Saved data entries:
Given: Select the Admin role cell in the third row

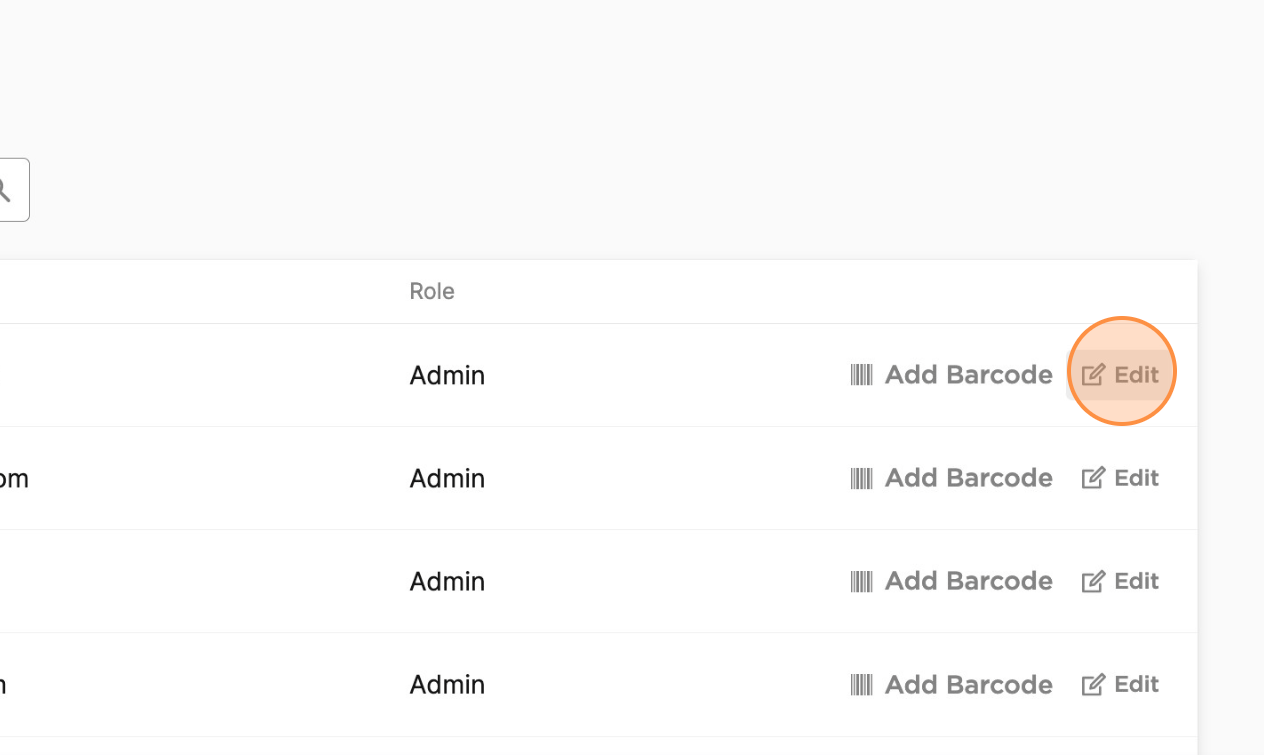Looking at the screenshot, I should click(x=447, y=581).
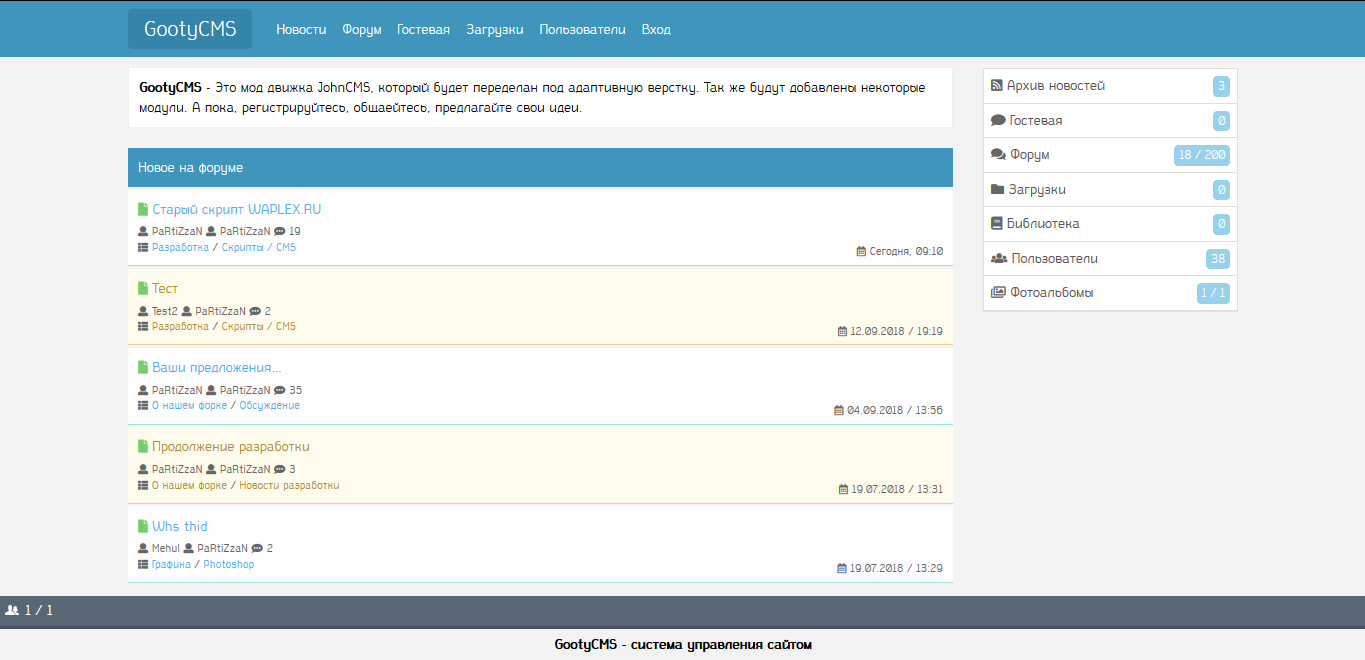Open the Ваши предложения... forum topic
Viewport: 1365px width, 660px height.
tap(216, 368)
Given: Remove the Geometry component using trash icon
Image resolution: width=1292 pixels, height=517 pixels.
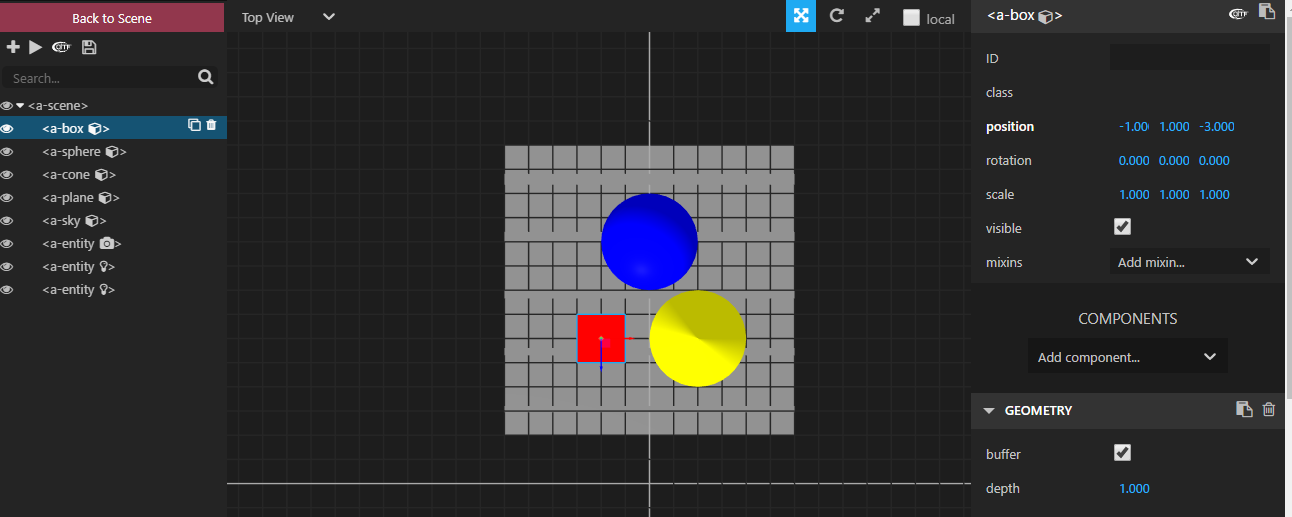Looking at the screenshot, I should click(1269, 409).
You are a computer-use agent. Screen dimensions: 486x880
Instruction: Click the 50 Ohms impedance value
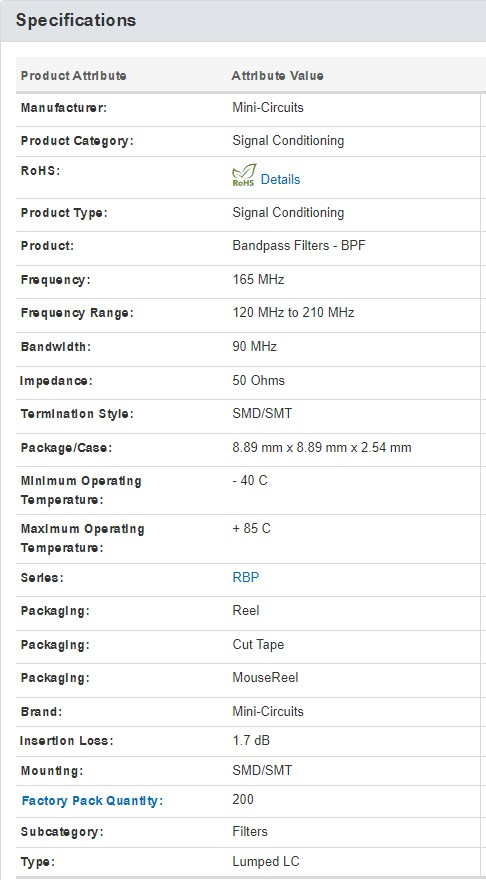(258, 381)
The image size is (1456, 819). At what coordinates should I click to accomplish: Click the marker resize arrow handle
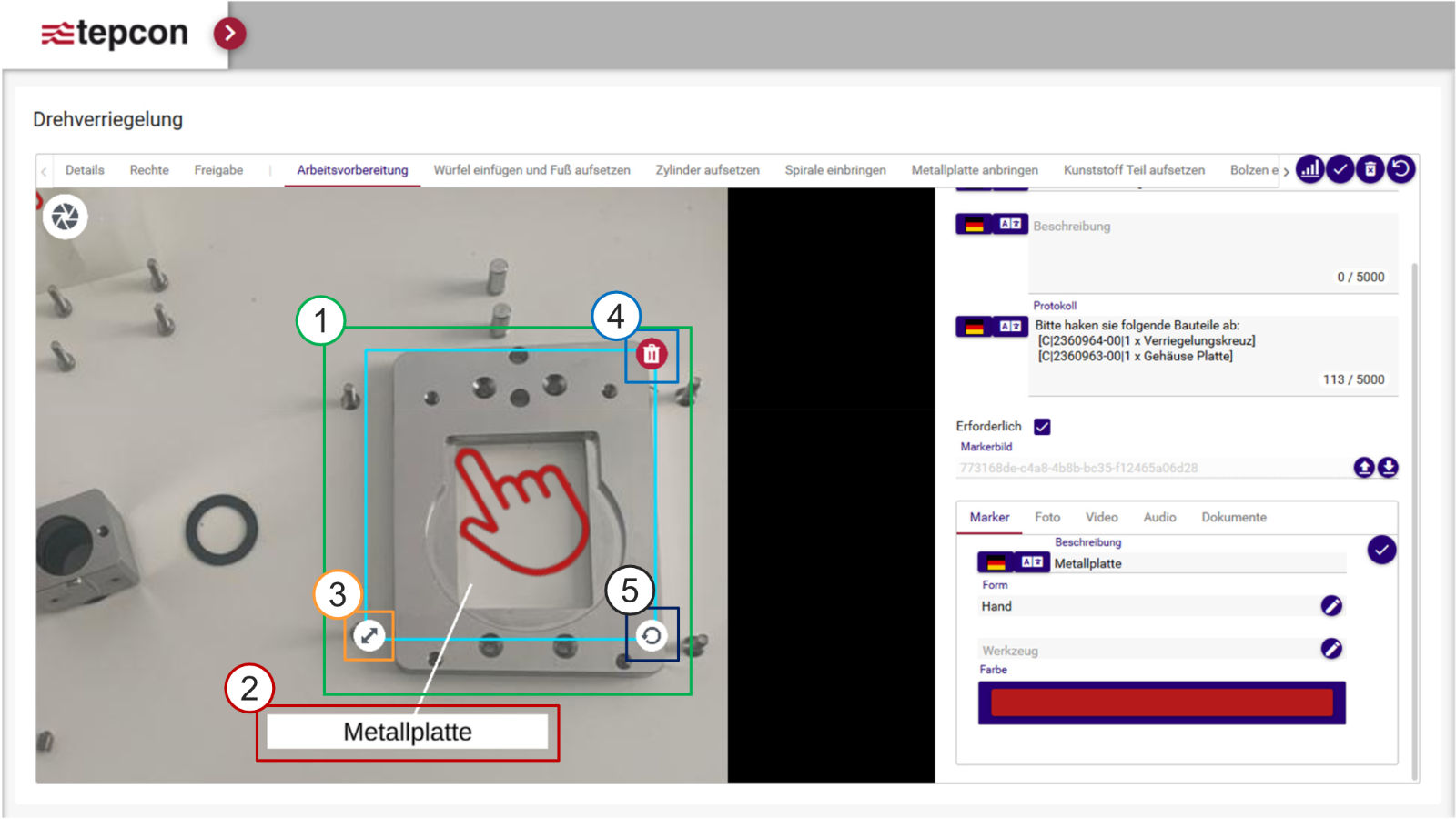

WHAT THE TASK ASKS:
Leave out all images, then reproduce the entries above exactly.

EXERCISE RESPONSE:
Given: Select the Admin role cell in the third row

Looking at the screenshot, I should click(x=447, y=581).
Open the Ваши предложения... forum topic
Viewport: 1365px width, 660px height.
tap(216, 368)
Given: Remove the Geometry component using trash icon
Image resolution: width=1292 pixels, height=517 pixels.
Looking at the screenshot, I should click(1269, 409).
You are a computer-use agent. Screen dimensions: 486x880
Instruction: Click the 50 Ohms impedance value
(258, 381)
The image size is (1456, 819). At what coordinates should I click to accomplish: Click the marker resize arrow handle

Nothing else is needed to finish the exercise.